Our Name

“I really had a flash of vulnerability after my surgery. I felt like my heart was totally exposed. My protective layer was gone and my heart was right there at the surface.”

– Megan Dwyer, Amazon Heart Co-Founder

The Amazon warriors of Greek legend were renowned as strong and independent fighters, famed for removing one breast to improve the accuracy of their archers. Our name, Amazon Heart, reflected the challenge women face in incorporating the emotional vulnerability and fragility brought by a diagnosis of cancer, with a strong and independent outlook on life.

Little Art

Little Art, as our Amazon Heart logo is affectionately known, was named for Queen Artemisia of Persia. The following excerpt is from “Uppity Women of Ancient Times” by Vicki Leon:

In the 480 BC war fought near Athens between the Greeks and the Persians, few on the losing Persian side came out looking good. The exception was one heroic woman, Artemisia by name, the queen of Caria. Daughter of a Cretan woman and a Carian king, Artemisia had capably run the country from her capital city of Halicarnassus ever since her father died. Caria (in southern Turkey) being at that time in the Persian political sphere, Artemisia was asked to cough up for the war effort that King Xerxes was mounting against the Greeks. Artemisia did him one better: She showed up in full battle armour with five of her own triple-decked war-ships and a land army to boot. She had a grown son of her own she could have sent, but evidently adventurous Art wouldn’t have missed this opportunity for the world.

• _Work item 1_
Copy out word for word the stretch of the Amazon Heart text from "In the 480 BC" through "for the world.".
• _Work item 2_
Based on the Amazon Heart text, decide whether each statement agrees with it. Answer yes or no for each and quote the words that settle it.
(a) Artemisia ran Caria from the city of Halicarnassus.
(b) Artemisia sent her grown son to the war in her place.
(c) The Amazon warriors of Greek legend were said to remove one breast.

• _Data segment_
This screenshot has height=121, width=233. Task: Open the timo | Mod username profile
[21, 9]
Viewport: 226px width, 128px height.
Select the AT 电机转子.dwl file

• _Answer box 1_
In the 480 BC war fought near Athens between the Greeks and the Persians, few on the losing Persian side came out looking good. The exception was one heroic woman, Artemisia by name, the queen of Caria. Daughter of a Cretan woman and a Carian king, Artemisia had capably run the country from her capital city of Halicarnassus ever since her father died. Caria (in southern Turkey) being at that time in the Persian political sphere, Artemisia was asked to cough up for the war effort that King Xerxes was mounting against the Greeks. Artemisia did him one better: She showed up in full battle armour with five of her own triple-decked war-ships and a land army to boot. She had a grown son of her own she could have sent, but evidently adventurous Art wouldn’t have missed this opportunity for the world.

• _Answer box 2_
(a) Yes: "Artemisia had capably run the country from her capital city of Halicarnassus ever since her father died."
(b) No: "She had a grown son of her own she could have sent, but evidently adventurous Art wouldn’t have missed this opportunity for the world."
(c) Yes: "famed for removing one breast to improve the accuracy of their archers."